Game 2 changes for Canucks if Malhotra plays, Hamhuis doesn’t

Greg Wyshynski

Vancouver Canucks Coach Alain Vigneault said center Manny Malhotra, who skated in practice, and defenseman Dan Hamhuis, who didn't, were game-time decisions for Game 2 of the Stanley Cup Final against the Boston Bruins on Saturday night.

But if we had to wager, it'd be Malhotra in — completing his comeback from a horrific eye injury — and Hamhuis out, with what's assumed to be a leg injury but one that his coach has characterized as "middle body." Because Alain Vigneault can be like that.

Playing that hunch, how would the Canucks' lineup change as they try to go up 2-0 on the B's?

If Hamhuis can't go, it's a significant loss. He's third in total average ice time for the Canucks (24:50) and their leader in shorthanded TOI (3:29 per game). One of the reasons Kevin Bieksa has been a revelation in the 2011 postseason is named Dan Hamhuis, his defensive partner.

Bieksa skated with Aaron Rome in practice with Hamhuis out, while Christian Ehrhoff was paired with Andrew Alberts and Sami Salo was again with Alex Edler. Via the Vancouver Sun, Ehrhoff let is slip that Alberts would likely be in to replace Hamhuis in Game 2:

"It looked the same to me as it looked to you guys," Ehrhoff smiled, when asked if he expected Alberts to be by his side in Game 2 against the Boston Bruins. "So, yeah, that's what I think at this point. We skated together in the practice and I think that's how we're going to start out.

"I'm not concerned about him being rusty," added the German. "When you have a chance to play in the Stanley Cup Final, you're going to be ready to play, no matter how long it's been since you stepped on the ice. Obviously, I'll try to help him early in the game and try to get him in the game as quickly as possible."

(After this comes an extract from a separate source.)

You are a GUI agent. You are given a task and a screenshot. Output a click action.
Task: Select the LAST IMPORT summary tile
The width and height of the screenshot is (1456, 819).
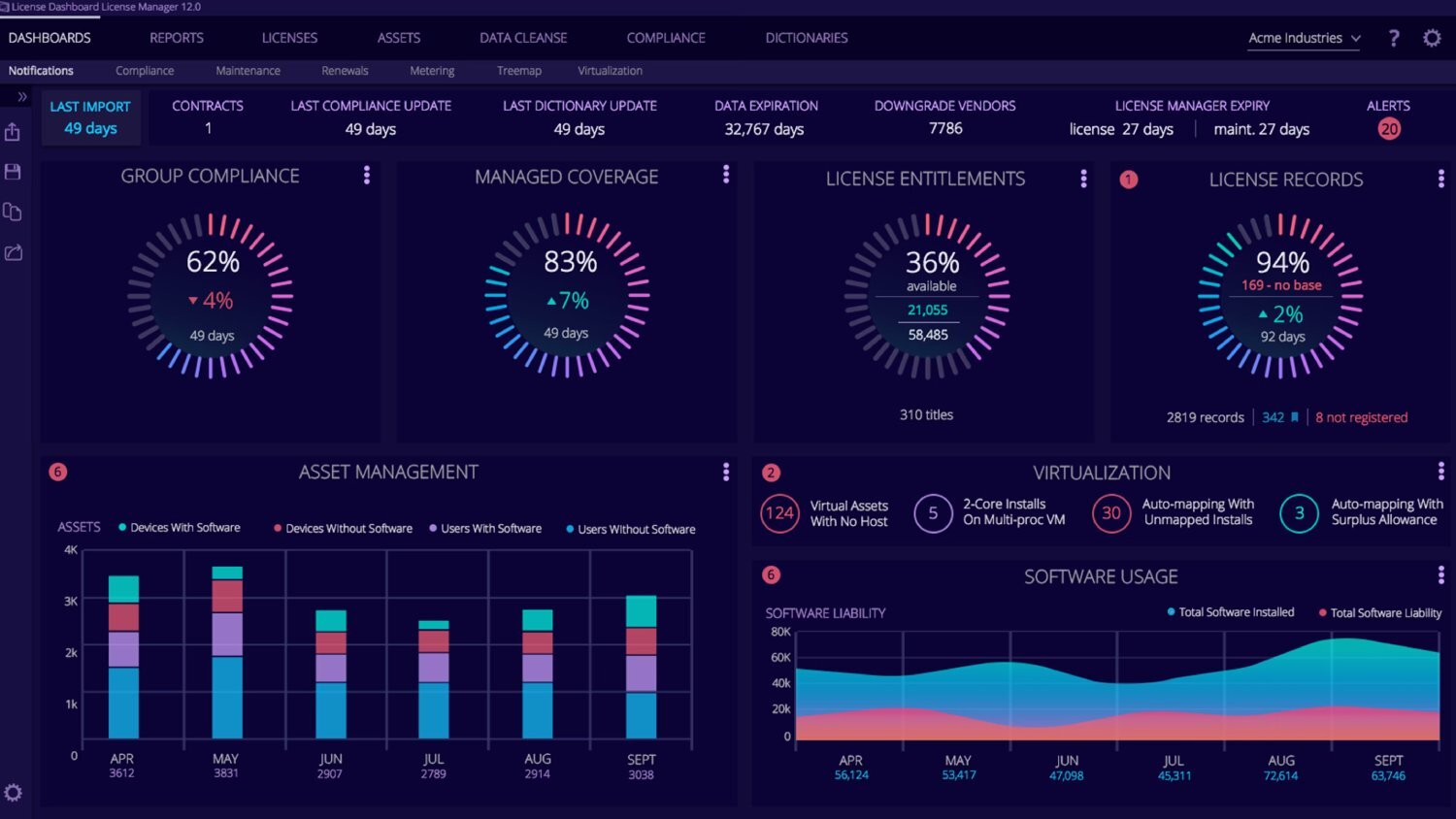click(x=90, y=116)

The White Towel rationalized Alberts being in instead of Keith Ballard, Alberts' first action since May 3, because (a) "it was reported that Alain Vigneault would not have played Ballard against San Jose if only one of his defencemen were injured"; and (b) for this reason:

Here's the thinking: The Canucks, like all of us, see Boston could have a tough time scoring in this series. One of the few areas which would help the Bruins out could be Vancouver turnovers in its own end. If you are asking who is more prone to turnovers among Ballard, Alberts and Aaron Rome, the answer is really a no-brainer.

Is there a risk Alberts foot speed, albeit better than last year, could be exploited? Of course. But do the Bruins have the playmakers to take advantage? Jury is leaning strongly in one direction on that one.

As for Malhorta, Tim Wharnsby of CBC Sports theorized on the line he would appear on should he play:

If Malhotra pulls on a Canucks sweater for the first time in 2½ months, he will play on the fourth line between Jeff Tambellini and Victor Oreskovich, and be asked to take key face-offs. The Bruins won 36 of 64 (56 per cent) of the draws in the series opener, which they lost 1-0.

Will he play on special teams? Ryan Kesler is the Canucks' leader in shorthanded ice time (3:06) for Vancouver; Malhorta led the Canucks forwards in shorthanded ice time (2:45) during the regular season in 72 games.

The emotional jolt of seeing Malhotra out there, however, can't be quantified or underestimated.